Sunday is Father’s Day and what a blessing it is to both be a father and to have had such an outstanding one. God is so very good to me.
Only Adam and Jesus entered this world without earthly fathers so God’s design in providing us with dads is so very crucial. It’s sad and sinful that many factors have removed fathers from their children’s lives today. Study after study underscores the vital role fatherhood plays in reducing crime, addiction, and abuse. I’m praying that our society might rediscover the value of this important person in the lives of children, families, and societies.
All of us fathers, however, fall short of the perfect example provided for us by our Heavenly Father. Nevertheless, we can and should consistently strive to be more like Him as we care for and raise our own children.
In Deuteronomy 1:31, God reminds His people how He transported them out of Egypt, through the desert, and to the doorstep of the Promised Land. He indicates that He did so “as a father carries His son.” This imagery is both powerful and comforting.
This past weekend Nancy and I became grandparents again. As little Faith entered the world, she was welcomed by her mother, father, and big sister. In the coming months and years, she will be carried by all of them from time to time as well as by her beaming grandparents.
This is the picture that God paints of Himself carrying His people. In his Book of Mysteries, Jonathan Cahn reminds us that fathers carry their children at various occasions in life. In addition to carrying an infant that cannot yet walk, a father also carries older children when they become very tired. I remember carrying Faith’s father on hikes when his little legs had tuckered out even as I was carried by my dad years before. So too, our ever mightier Heavenly Father always has the strength to heft us up on His broad shoulders and tote us through our weary stretches of life.

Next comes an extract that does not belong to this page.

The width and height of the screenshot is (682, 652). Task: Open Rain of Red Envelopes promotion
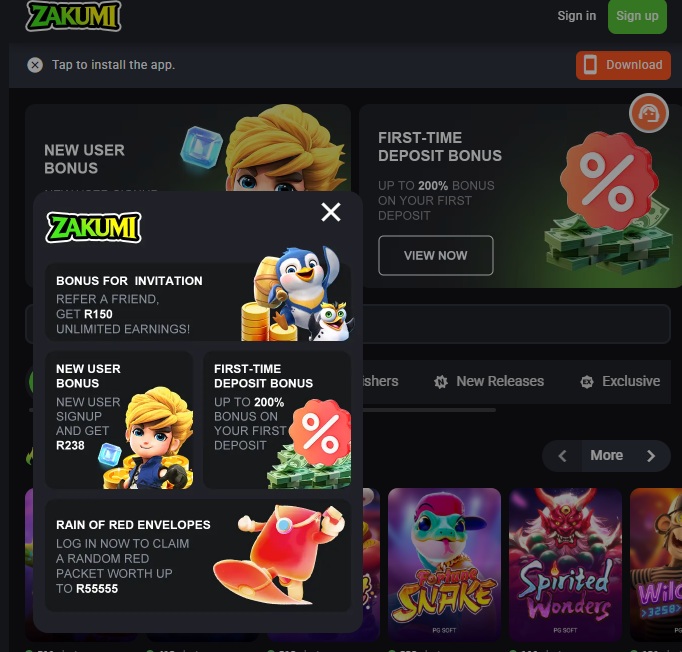click(198, 555)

We also see fathers carrying children when they are injured in some way. Perhaps during a soccer game when an ankle twisted or a knee was scraped, we see dad scooping up his son and carrying him out of the fray to a safe place where his wound can be examined and tended to. In just such a fashion, God gathers our wounded souls up from life’s battlefields and transports us to places of refuge where we can recover.
Fathers also carry their sons and daughters when they can’t keep up. Sometimes at an amusement park or parade the little tyke’s legs just can’t match the strides of grownups even though they are moving much faster. A loving fatherly lift enables the child to maintain the needed speed in spite of his or her limitations, just as God’s assistance enables us to attend to the many demands that sometimes seem impossible for us to keep up with.
Fathers also hoist their children onto their shoulders in order to see something. Because others block the child’s view, dad boosts the child to behold the ball game or sunset that everyone is raving about. God, too, raises us above our own heights to see magnificent spiritual insights that we are unable to comprehend and enjoy otherwise.
Finally, fathers often carry their youngsters just to be near them. Just to hug and love on them a while and to be loved on by them. This imagery reminds us of how the Good Shepherd that Isaiah describes holds the lambs close to His heart just because He wants to.
Lest you think the privilege of being held by the Heavenly Father is only for minors, consider His promise in Isaiah 46:4 where He says, “Even to your old age and gray hairs… I have made you and I will carry you; I will sustain you and I will rescue you.”
As we thank God for our earthly fathers, let’s remember and appreciate all the ways our Heavenly Father has carried and is carrying us now.